Lines from a dataset:
....

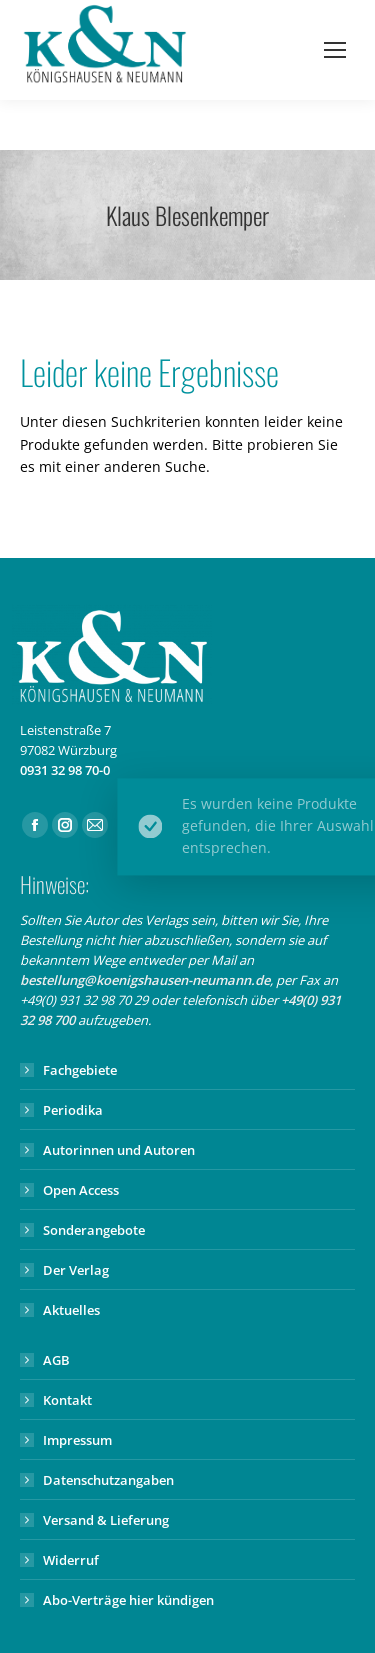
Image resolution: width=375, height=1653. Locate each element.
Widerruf (71, 1560)
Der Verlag (76, 1270)
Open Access (81, 1190)
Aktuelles (71, 1310)
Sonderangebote (94, 1230)
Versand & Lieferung (106, 1520)
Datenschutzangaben (108, 1480)
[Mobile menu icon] (335, 50)
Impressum (77, 1440)
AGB (56, 1360)
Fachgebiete (80, 1070)
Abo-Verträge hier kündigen (128, 1600)
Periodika (73, 1110)
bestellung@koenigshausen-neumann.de (145, 980)
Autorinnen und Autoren (119, 1150)
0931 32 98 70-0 (65, 770)
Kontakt (67, 1400)
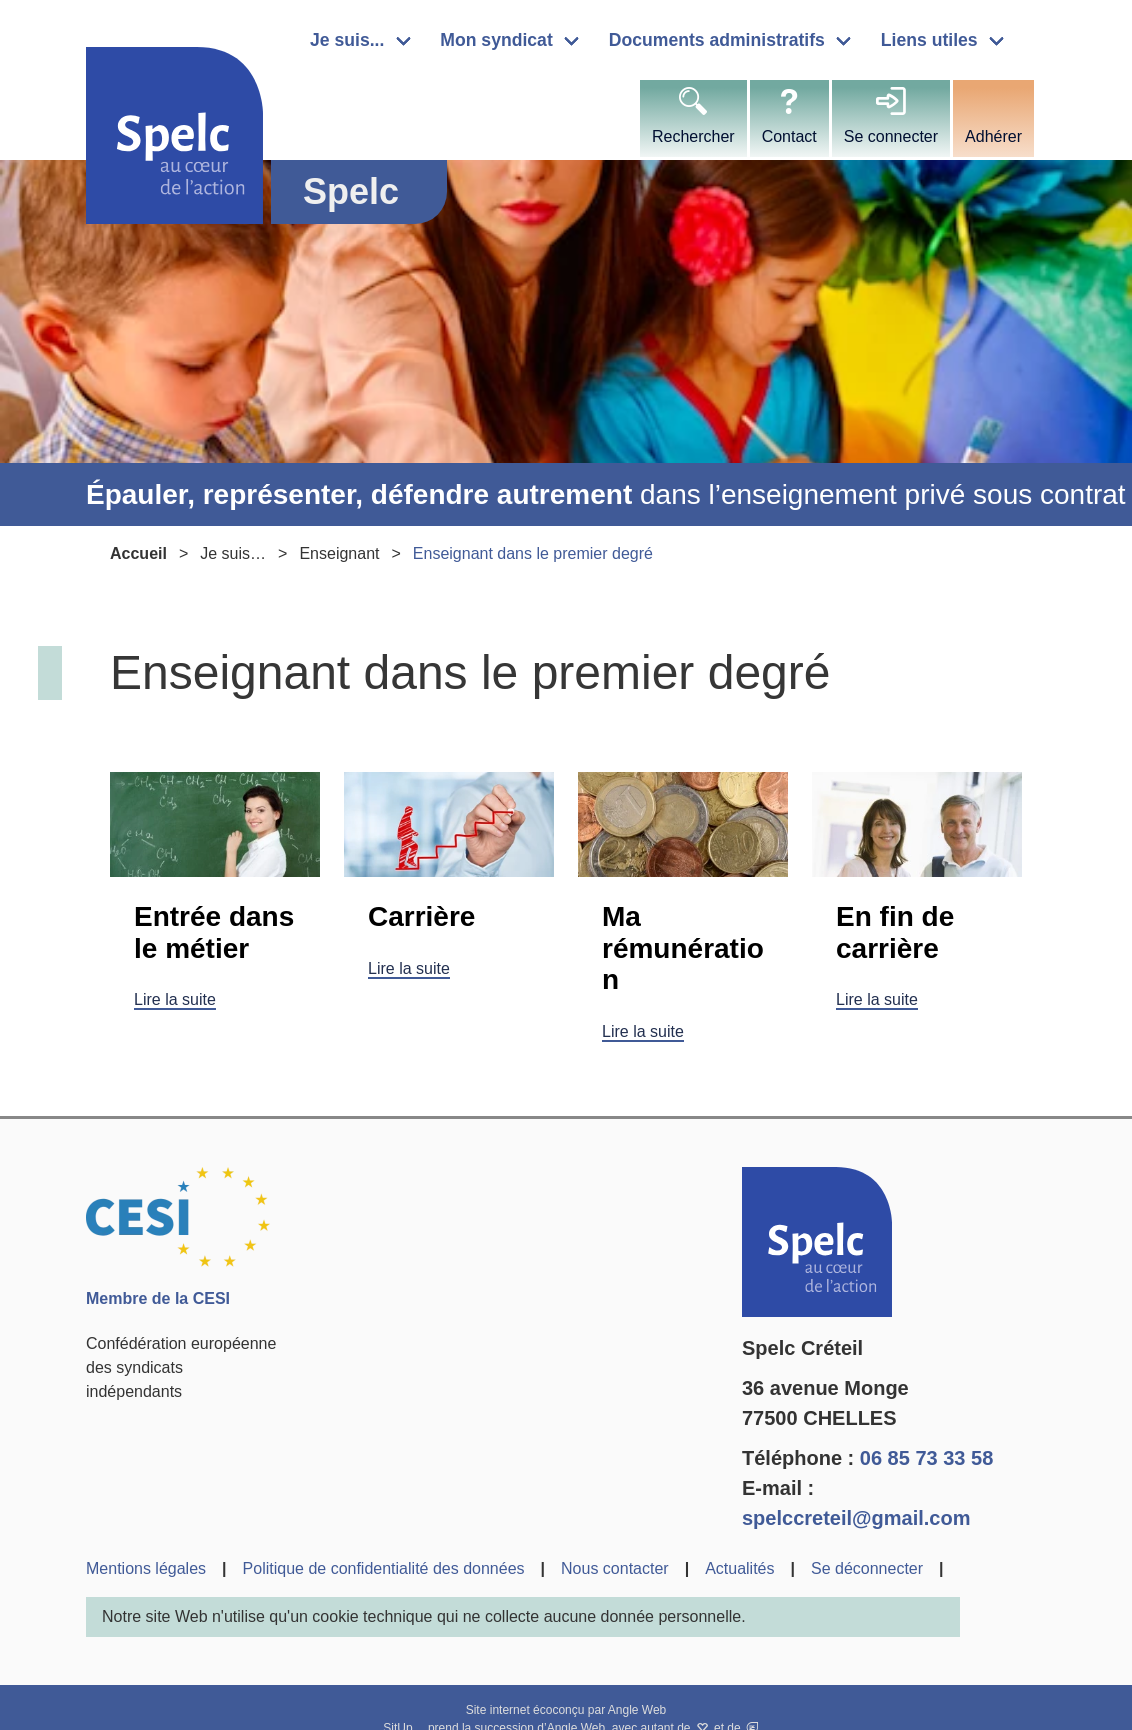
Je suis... (347, 40)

....

*To be done*:
Format the lines as a numbered list, beginning with the line that contains "Fachgebiete (80, 1070)" and ending with the last line of the records, both included. Skip blank lines and leave out the pictures.

*Output for this exercise*:
1. Fachgebiete (80, 1070)
2. Abo-Verträge hier kündigen (128, 1600)
3. Periodika (73, 1110)
4. bestellung@koenigshausen-neumann.de (145, 980)
5. Autorinnen und Autoren (119, 1150)
6. 0931 32 98 70-0 (65, 770)
7. Kontakt (67, 1400)
8. Je suis... (347, 40)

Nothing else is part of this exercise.